Accepts Healthy Volunteers
Details
Lead Sponsor:
Bassett Healthcare
Collaborator:
PriCara, Unit of Ortho-McNeil, Inc.
Treatments:
Azithromycin
Levofloxacin
Ofloxacin
Telithromycin
Criteria
Inclusion Criteria:

- Healthy adults between the ages of 18 and 55 years.

- Ability to provide written informed consent.

- Willing to avoid all medications (other than the study drugs) which may inhibit or
induce hepatic microsomal enzymes during the study period. This includes prescription
and non-prescription medications, vitamins, herbal supplements, and nutriceuticals.

- Willing to avoid drinking more than the equivalence of one beer per day (one 12 ounce
beer or equivalent alcohol intake) throughout the study period.

- Women of child-bearing potential who are willing to practice non-hormonal methods of
contraception during all study phases.

- Willing to adhere to dietary restrictions as required during the study.

Exclusion Criteria:

- Clinically significant abnormal findings by history, physical exam, ECG, or laboratory
testing.

- Elevated liver function tests twice above the upper limit of the normal range (males
AST 0-50 U/L, ALT 0-60 U/L, GGT 11-50; females AST 0-40 U/L, ALT 0-50 U/L, GGT 7-32),
or total bilirubin >1.3mg/dL.

- Baseline INR >1.2.

- Serum creatinine above the normal ranges

- Women who are pregnant, breastfeeding, and/or not using an acceptable form of
non-hormonal contraception (barrier method or abstinence) during the study.

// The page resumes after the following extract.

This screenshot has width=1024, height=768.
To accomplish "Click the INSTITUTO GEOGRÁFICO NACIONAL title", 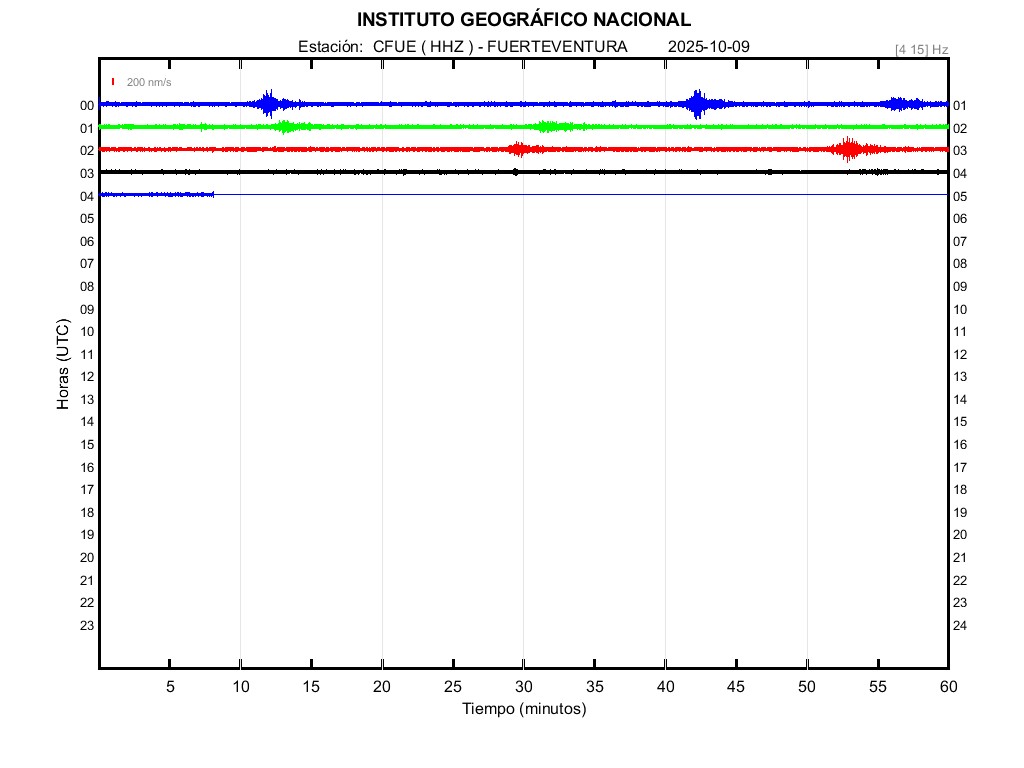I will click(x=523, y=20).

- History of gastrointestinal bleeding or peptic ulcer disease.

- Any condition that may affect drug absorption (e.g., gastrectomy, malabsorption
syndromes).

- History of known hypersensitivity or serious adverse reaction to azithromycin,
telithromycin, levofloxacin, midazolam, dextromethorphan, caffeine, omeprazole,
heparin, warfarin, or vitamin K.

- Poor IV access as determined by an investigator.

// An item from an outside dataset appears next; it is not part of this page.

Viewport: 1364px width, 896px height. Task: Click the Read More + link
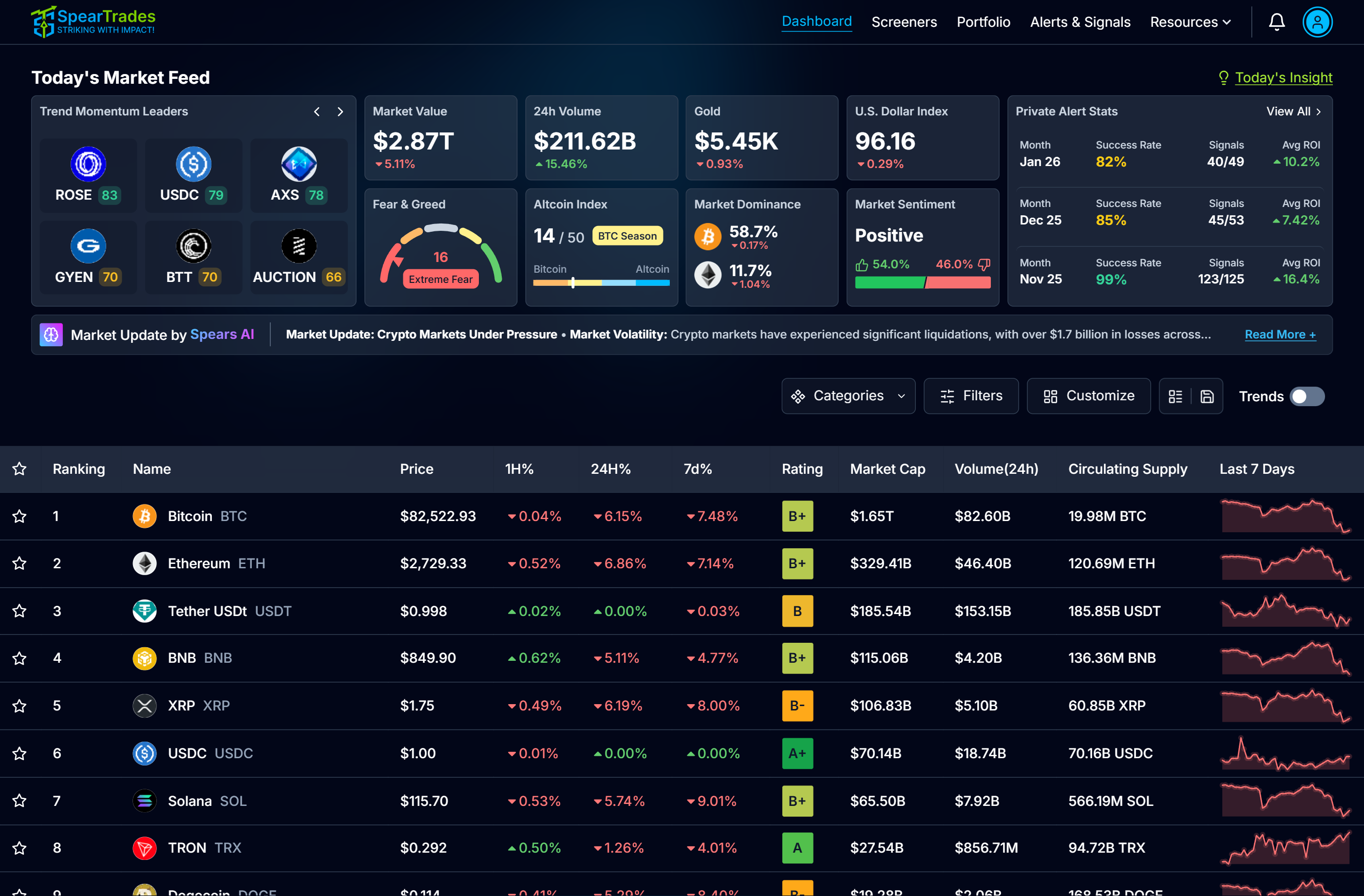(x=1280, y=335)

- Current illicit drug use.

- History of tobacco use within 3 months of screening.

- Use of any drug known to inhibit or induce hepatic enzymes within 30 days of the first
study phase.

- Regular alcohol intake exceeding 1 drink/day (1 drink = 5 ounces of wine or 12 ounces
of beer or 1 ounce of hard liquor) within 1 months of screening.

- Treatment with an investigational drug within 30 days or 5 half-lives (whichever is
longer) preceding the first dose of study drug.

- Presence of any condition that the investigator feels would interfere with successful
completion of the study.

- Poor metabolizers of CYP2D6, CYP2C9, and CYP2C19.